→ **Exercise aim**: For the listing below, output exactly the lines from the line with "Open the Search" up to and including the line with "Where should I click to: Go", and no other lines.

→ **Material to process**:
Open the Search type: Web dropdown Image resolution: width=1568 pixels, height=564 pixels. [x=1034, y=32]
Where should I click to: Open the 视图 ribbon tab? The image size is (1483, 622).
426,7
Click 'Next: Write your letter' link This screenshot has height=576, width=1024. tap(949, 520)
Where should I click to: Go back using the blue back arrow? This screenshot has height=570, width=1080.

==

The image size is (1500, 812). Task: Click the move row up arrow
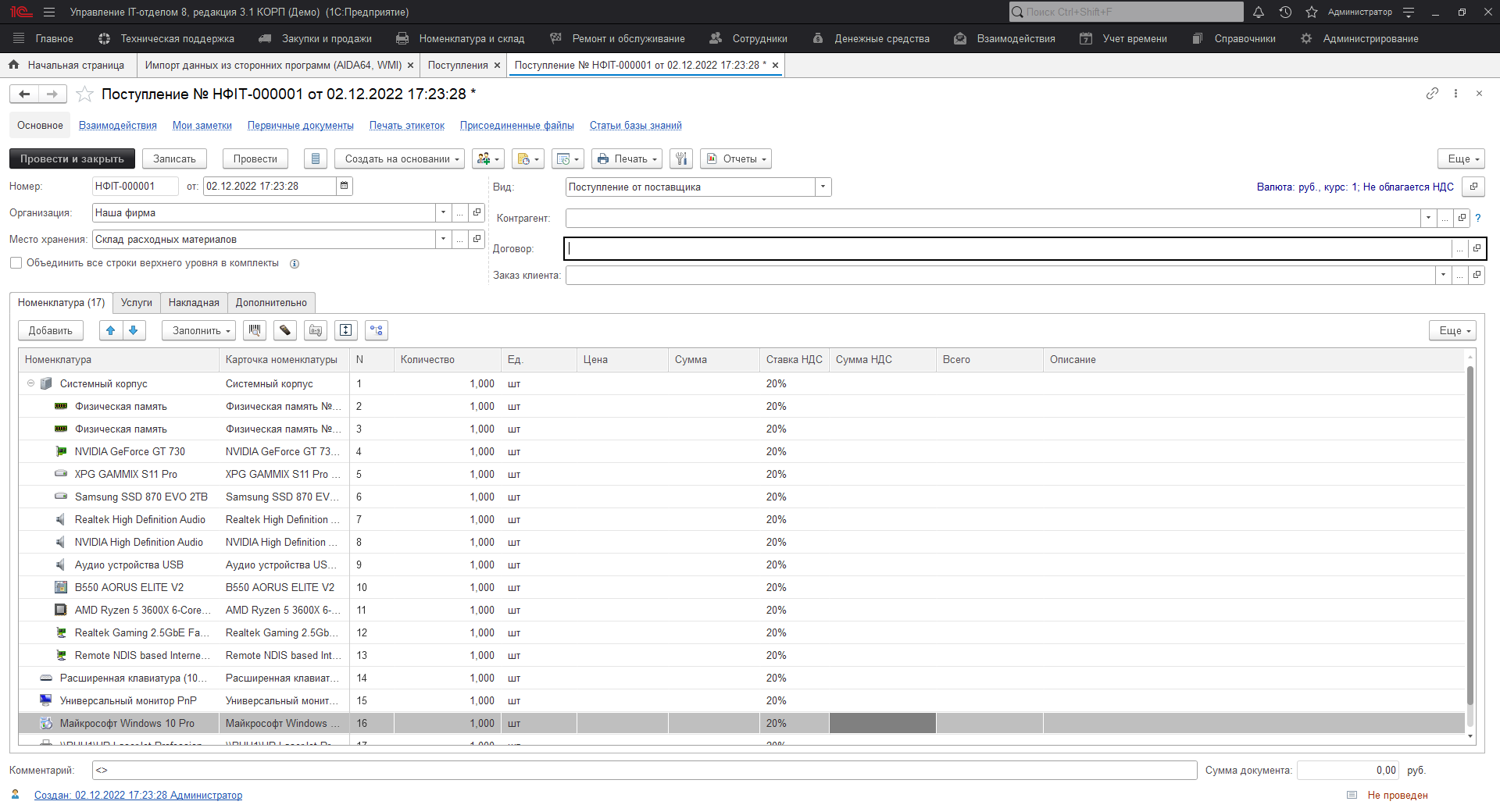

→ **Written solution**:
Open the Search type: Web dropdown Image resolution: width=1568 pixels, height=564 pixels. [x=1034, y=32]
Where should I click to: Open the 视图 ribbon tab? The image size is (1483, 622).
426,7
Click 'Next: Write your letter' link This screenshot has height=576, width=1024. tap(949, 520)
Where should I click to: Go back using the blue back arrow? This screenshot has height=570, width=1080.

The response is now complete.